The NOAA Coast Pilot 7 is a free download and covers the coast from Neah Bay to the Mexican border. You will want to read chapter three, and use chapters seven to thirteen in reverse order as you transit south. This volume, over 700 pages, is a comprehensive mariners guide to the coast, its character, and its hazards. It is updated weekly, so make sure you have the latest edition downloaded.

There are commercial cruising guides available for the Columbia River and San Francisco Bay, but we found they added little to what the Coast Pilot provided for free.

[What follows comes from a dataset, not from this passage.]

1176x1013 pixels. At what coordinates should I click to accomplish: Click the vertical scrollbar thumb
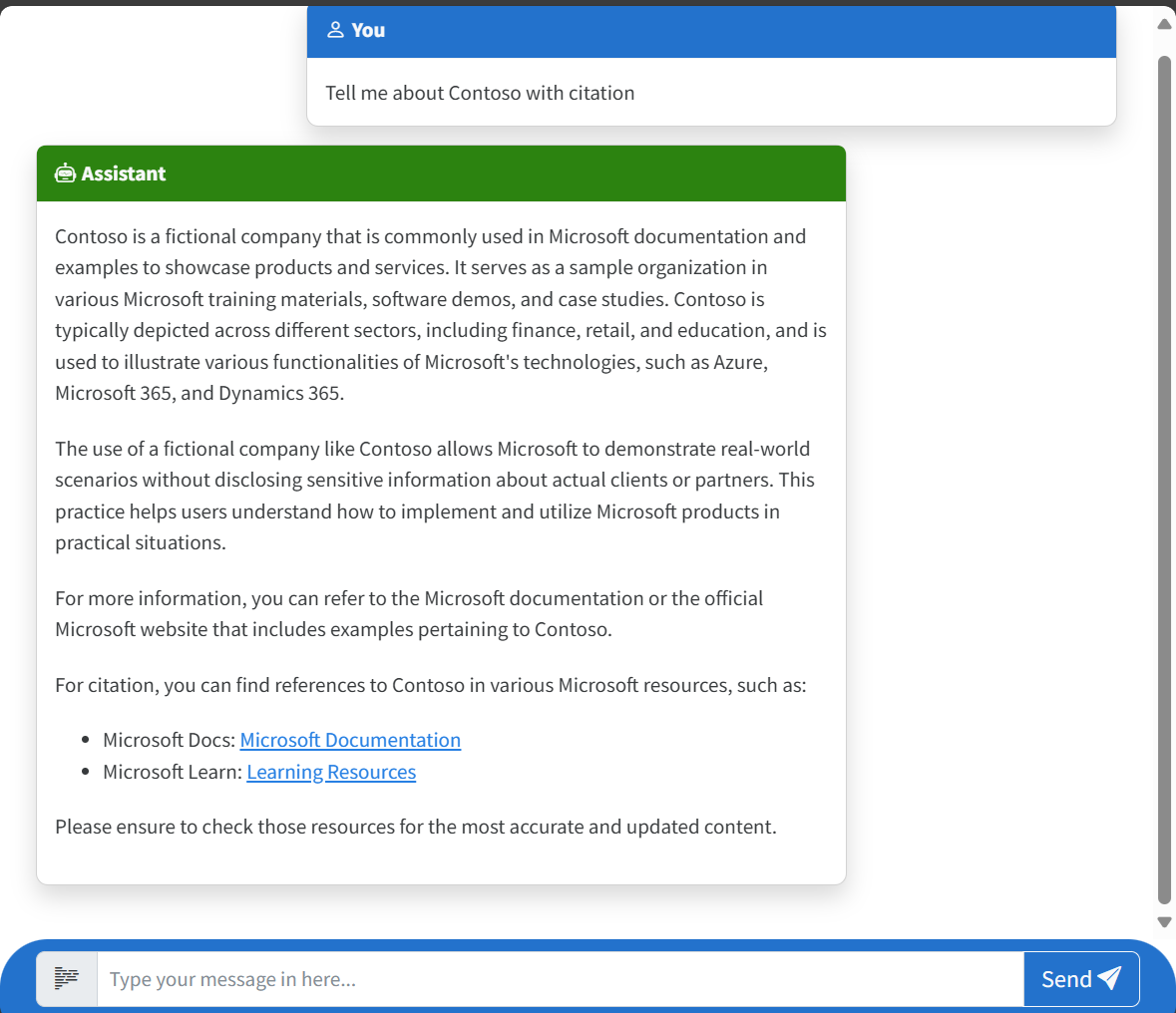[1164, 480]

The USCG has produced a general bar crossing guide with lots of relevant information. Individual bar crossing guides are available as well, and some can be found on this list. The following bar crossing guides (in pdf format) provide specific information about hazards for each bar crossing:

US Coast Guard

The US Coast Guard is a highly professional military search and rescue operation, and operates multiple stations up and down the coast. From late May through Labor Day, they also operate a number of seasonal stations, some located on the jetties surrounding bar crossings. They can be reached by VHF or by telephone (numbers are in the Coast Pilot, or on their website. Note them down before you go). Their VHF coverage is typically at least 25-50 miles offshore, and we found cell coverage was passable at 8-10 miles offshore and excellent at 5. It is ALWAYS worth calling by VHF or cell phone to get a bar forecast before committing to crossing any bar on the coast.

Charts

NOAA charts (both raster and vector) are free downloads and can be used in navigation programs like OpenCPN. They are frequently updated, and OpenCPN has a chart downloader that will automatically update your electronic charts directly from NOAA. Proprietary e-chart sets like C-Map or Navionics are also updated, but not as frequently. Like milk, bread and beer, charts are best fresh, so do use the free resources to ensure you have the most up to date information aboard. Paper charts for backup can be purchased individually, or you can get a ‘chart book’ that covers large sections of the coast. We elected to do the latter, buying two MAPTECH Chartbooks that covered the coast from the Canadian border to the Mexican border.